Students who don’t speak English are often viewed as a burden on teachers and the classroom.
But the Old Adobe Union School District has adopted an innovative model that pairs Spanish-dominant students with native English speakers, and that teachers and parents say is remarkably effective in acquiring fluency in both languages while improving reading, writing and math skills for all children.
Since starting in 2009, Old Adobe’s dual immersion program has steadily grown and attracted parents from other districts in Sonoma County as well as Marin. Today more than 150 students are enrolled with the number expected to hit more than 200 by the start of next school year, according to Superintendent Cindy Pilar.
Last week, the Old Adobe school board voted to move the program to Bernard Eldredge Elementary School, closed in 2010 due to declining enrollment.

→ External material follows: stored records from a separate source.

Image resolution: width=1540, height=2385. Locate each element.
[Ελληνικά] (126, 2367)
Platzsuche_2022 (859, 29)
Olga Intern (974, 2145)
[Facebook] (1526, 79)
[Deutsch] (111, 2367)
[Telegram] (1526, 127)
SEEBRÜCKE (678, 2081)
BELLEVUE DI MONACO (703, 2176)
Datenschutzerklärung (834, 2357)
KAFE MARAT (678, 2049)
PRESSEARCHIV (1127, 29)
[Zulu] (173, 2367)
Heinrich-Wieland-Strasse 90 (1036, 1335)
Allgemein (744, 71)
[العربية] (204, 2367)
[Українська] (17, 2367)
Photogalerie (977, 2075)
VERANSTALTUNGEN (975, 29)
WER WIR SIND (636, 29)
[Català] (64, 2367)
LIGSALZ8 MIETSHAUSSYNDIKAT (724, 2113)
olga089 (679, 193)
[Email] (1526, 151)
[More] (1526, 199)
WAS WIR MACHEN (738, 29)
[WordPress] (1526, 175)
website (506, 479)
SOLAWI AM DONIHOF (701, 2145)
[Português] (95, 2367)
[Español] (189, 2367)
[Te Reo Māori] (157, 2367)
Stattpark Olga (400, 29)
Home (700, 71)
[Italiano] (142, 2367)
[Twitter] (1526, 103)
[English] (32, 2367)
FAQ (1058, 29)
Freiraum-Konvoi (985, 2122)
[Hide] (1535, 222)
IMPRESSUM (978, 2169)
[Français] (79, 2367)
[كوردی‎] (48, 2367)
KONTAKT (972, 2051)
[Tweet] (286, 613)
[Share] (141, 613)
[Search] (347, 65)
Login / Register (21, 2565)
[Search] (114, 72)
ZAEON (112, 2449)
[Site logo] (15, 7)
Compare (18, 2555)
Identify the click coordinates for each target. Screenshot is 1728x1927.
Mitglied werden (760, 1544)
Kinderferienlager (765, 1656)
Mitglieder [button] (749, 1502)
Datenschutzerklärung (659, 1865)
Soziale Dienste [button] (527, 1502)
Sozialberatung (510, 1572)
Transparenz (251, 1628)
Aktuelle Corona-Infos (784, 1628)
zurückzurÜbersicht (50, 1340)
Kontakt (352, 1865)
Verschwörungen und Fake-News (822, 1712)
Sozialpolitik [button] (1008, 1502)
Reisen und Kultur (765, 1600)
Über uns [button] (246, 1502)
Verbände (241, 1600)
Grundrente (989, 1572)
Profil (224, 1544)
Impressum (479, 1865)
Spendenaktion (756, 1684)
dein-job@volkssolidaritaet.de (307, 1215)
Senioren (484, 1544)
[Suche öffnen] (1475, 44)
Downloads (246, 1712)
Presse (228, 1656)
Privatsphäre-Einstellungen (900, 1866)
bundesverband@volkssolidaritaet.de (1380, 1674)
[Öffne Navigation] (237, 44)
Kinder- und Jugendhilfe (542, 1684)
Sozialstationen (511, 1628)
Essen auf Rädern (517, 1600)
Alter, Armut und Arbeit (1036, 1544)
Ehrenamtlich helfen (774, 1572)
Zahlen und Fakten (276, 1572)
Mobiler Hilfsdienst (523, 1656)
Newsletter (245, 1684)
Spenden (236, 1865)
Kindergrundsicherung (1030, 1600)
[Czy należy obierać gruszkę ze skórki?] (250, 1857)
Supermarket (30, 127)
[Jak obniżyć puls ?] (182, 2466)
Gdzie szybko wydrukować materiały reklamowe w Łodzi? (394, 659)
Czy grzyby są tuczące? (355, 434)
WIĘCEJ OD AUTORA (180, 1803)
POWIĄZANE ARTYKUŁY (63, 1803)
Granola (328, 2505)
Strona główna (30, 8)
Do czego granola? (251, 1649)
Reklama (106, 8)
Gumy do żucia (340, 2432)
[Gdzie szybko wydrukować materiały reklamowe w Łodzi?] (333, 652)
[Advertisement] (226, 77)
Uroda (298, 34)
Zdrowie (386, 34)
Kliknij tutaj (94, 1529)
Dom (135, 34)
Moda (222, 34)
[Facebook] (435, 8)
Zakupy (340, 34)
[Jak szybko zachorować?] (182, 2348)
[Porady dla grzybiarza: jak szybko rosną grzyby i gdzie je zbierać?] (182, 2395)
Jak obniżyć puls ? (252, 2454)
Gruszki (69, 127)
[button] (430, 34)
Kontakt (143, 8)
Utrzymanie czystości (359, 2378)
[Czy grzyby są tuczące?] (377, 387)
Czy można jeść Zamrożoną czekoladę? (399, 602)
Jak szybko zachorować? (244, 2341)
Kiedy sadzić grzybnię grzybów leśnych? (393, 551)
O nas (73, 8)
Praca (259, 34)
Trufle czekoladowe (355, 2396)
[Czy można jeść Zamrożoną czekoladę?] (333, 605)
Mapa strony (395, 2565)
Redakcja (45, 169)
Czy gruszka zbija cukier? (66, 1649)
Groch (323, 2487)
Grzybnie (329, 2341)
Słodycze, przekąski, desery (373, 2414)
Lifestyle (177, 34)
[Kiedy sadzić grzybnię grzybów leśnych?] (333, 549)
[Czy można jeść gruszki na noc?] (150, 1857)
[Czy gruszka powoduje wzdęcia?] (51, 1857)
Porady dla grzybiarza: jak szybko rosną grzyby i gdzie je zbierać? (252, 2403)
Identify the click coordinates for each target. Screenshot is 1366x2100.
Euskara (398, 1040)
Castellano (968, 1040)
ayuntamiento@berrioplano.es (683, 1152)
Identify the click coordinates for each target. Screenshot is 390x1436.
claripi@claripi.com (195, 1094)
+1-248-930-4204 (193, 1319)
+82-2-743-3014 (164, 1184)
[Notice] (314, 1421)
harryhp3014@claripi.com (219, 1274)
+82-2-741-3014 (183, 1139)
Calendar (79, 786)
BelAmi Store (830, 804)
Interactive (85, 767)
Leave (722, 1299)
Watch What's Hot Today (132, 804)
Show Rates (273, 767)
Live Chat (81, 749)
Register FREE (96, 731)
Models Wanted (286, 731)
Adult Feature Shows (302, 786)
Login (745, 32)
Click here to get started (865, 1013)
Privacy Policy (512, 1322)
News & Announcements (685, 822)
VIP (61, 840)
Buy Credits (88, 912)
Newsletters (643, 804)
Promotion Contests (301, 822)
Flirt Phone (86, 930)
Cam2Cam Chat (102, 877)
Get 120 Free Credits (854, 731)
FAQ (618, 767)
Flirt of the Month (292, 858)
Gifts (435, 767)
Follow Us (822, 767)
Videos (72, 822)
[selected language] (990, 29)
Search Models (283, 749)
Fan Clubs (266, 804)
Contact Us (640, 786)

“Many parents are recognizing that having a second language is a skill that’s very important for their children,” Pilar said. “Parents are looking for schools that are offering unique programs in addition to the core curriculum and we’re just thrilled about this program and the potential it holds for our families.”
Dual immersion begins in kindergarten with native English and Spanish speaking students in the same classroom. About 90 percent of instruction is in Spanish the first year, but it's gradually reduced so that by the time students reach fifth grade, instruction is spread evenly between English and Spanish.
And it's not just Latino parents seeking out dual immersion.
Tracy Perlich, a mother of two, moved to Petaluma specifically so that her children could attend the program.
“I think every child in the States should be bilingual,” Perlich said. “They need to speak two languages and if you educate them in two languages, they don’t have to learn it later on…It helps them get into college, improves their chance of getting a job and is just the way of the future.”
Many other districts have been slow to take on the program, in part because of additional funding for staff development and materials in another language.
But Cindy Pilar, the district superintendent, said the only additional costs will come from hiring a librarian and counselor for the school. (Bernard Eldredge already has a custodian, since it has been used for professional development and as a preschool site.)
The district will also be hiring a new principal to be in place by January 2013. The program will officially move to the new campus by August 2013.